● Task details
Please quote exactly the opening lines of the data, from the first line to the one where "Open the frontend/README.md" appears.

(Pixel coordinate grounding data)
******

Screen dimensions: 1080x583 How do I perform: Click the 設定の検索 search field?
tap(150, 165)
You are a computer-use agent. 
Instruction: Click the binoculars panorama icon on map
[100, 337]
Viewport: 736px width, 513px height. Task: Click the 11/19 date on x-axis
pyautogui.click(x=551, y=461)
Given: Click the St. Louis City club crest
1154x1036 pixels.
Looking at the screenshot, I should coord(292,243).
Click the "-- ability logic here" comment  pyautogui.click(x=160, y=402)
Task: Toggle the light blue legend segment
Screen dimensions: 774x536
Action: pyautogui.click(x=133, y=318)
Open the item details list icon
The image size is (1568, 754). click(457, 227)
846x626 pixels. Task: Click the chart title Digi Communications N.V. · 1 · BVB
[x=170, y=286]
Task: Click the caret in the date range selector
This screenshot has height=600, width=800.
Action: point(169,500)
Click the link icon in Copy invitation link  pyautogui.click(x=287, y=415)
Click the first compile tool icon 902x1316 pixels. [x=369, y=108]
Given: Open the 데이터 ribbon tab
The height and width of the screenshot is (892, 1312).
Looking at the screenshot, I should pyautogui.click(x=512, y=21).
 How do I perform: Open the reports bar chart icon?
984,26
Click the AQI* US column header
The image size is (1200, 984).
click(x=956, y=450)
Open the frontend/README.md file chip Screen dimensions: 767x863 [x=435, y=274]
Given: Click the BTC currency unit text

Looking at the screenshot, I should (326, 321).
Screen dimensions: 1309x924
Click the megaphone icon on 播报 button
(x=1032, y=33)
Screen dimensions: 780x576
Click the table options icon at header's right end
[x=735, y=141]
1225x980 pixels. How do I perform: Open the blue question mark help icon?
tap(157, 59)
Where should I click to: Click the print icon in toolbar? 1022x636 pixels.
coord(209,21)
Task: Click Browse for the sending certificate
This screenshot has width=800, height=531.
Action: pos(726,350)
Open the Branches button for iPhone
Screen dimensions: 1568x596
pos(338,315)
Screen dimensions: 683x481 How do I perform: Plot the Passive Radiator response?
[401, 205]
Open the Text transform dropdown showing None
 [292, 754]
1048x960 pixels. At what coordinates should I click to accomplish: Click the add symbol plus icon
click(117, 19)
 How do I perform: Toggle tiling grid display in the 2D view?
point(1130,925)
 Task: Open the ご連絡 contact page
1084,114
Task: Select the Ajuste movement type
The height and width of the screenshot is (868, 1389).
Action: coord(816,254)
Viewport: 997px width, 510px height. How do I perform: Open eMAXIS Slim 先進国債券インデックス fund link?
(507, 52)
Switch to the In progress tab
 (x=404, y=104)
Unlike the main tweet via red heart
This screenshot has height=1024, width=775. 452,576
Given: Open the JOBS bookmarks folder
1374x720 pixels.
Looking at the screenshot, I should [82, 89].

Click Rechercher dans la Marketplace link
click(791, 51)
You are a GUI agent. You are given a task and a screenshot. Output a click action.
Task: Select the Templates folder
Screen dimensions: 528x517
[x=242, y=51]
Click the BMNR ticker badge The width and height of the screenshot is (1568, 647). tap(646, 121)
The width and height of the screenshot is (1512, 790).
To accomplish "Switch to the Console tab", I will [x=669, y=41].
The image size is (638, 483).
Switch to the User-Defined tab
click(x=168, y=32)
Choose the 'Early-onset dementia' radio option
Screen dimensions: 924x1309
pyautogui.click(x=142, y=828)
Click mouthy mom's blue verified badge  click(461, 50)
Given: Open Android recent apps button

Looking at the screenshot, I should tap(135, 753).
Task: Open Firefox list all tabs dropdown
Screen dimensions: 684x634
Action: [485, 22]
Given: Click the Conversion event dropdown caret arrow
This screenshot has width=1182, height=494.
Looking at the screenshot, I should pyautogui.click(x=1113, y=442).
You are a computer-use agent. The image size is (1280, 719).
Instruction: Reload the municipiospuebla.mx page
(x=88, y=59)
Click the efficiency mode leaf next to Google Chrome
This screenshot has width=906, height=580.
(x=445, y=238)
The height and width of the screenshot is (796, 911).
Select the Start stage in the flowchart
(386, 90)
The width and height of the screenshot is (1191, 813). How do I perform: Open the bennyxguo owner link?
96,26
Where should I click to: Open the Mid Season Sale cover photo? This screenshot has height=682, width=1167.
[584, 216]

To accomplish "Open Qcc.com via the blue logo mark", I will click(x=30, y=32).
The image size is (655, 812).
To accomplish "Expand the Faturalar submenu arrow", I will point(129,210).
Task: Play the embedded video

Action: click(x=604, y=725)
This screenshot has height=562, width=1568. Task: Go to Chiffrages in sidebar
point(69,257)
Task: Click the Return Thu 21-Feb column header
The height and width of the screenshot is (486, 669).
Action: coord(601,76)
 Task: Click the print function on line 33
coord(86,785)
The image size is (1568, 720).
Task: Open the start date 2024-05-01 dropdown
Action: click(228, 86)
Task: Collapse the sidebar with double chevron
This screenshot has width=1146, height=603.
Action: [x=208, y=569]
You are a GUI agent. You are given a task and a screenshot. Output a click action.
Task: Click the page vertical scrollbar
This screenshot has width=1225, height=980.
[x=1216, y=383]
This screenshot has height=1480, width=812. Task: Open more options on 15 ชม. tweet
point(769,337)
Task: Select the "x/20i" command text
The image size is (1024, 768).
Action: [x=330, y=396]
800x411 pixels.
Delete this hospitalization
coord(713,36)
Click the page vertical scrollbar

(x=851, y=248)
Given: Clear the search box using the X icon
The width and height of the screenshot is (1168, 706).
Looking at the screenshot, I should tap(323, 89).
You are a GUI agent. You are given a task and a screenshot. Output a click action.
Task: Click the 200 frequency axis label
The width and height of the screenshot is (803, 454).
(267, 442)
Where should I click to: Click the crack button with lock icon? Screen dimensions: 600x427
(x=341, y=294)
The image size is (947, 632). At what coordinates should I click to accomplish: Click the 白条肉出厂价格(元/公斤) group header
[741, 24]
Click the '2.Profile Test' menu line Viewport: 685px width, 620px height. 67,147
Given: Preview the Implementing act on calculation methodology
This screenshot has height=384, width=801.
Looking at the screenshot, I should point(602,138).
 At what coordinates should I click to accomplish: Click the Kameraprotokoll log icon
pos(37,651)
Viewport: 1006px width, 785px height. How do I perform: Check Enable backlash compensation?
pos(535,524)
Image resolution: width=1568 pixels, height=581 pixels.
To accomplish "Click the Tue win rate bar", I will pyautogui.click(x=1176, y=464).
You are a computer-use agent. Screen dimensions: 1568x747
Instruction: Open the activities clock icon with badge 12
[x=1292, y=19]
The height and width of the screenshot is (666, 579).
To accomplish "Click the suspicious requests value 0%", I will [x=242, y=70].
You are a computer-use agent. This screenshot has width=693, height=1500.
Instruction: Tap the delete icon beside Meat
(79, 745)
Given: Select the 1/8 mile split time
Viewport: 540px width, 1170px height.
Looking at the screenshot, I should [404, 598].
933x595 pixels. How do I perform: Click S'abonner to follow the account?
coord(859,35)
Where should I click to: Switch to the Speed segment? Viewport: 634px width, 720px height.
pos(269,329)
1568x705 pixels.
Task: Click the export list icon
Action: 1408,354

******

● Task solution
Screen dimensions: 1080x583 How do I perform: Click the 設定の検索 search field?
tap(150, 165)
You are a computer-use agent. 
Instruction: Click the binoculars panorama icon on map
[100, 337]
Viewport: 736px width, 513px height. Task: Click the 11/19 date on x-axis
pyautogui.click(x=551, y=461)
Given: Click the St. Louis City club crest
1154x1036 pixels.
Looking at the screenshot, I should coord(292,243).
Click the "-- ability logic here" comment  pyautogui.click(x=160, y=402)
Task: Toggle the light blue legend segment
Screen dimensions: 774x536
Action: pyautogui.click(x=133, y=318)
Open the item details list icon
The image size is (1568, 754). click(457, 227)
846x626 pixels. Task: Click the chart title Digi Communications N.V. · 1 · BVB
[x=170, y=286]
Task: Click the caret in the date range selector
This screenshot has height=600, width=800.
Action: point(169,500)
Click the link icon in Copy invitation link  pyautogui.click(x=287, y=415)
Click the first compile tool icon 902x1316 pixels. [x=369, y=108]
Given: Open the 데이터 ribbon tab
The height and width of the screenshot is (892, 1312).
Looking at the screenshot, I should pyautogui.click(x=512, y=21).
 How do I perform: Open the reports bar chart icon?
984,26
Click the AQI* US column header
The image size is (1200, 984).
click(x=956, y=450)
Open the frontend/README.md file chip Screen dimensions: 767x863 [x=435, y=274]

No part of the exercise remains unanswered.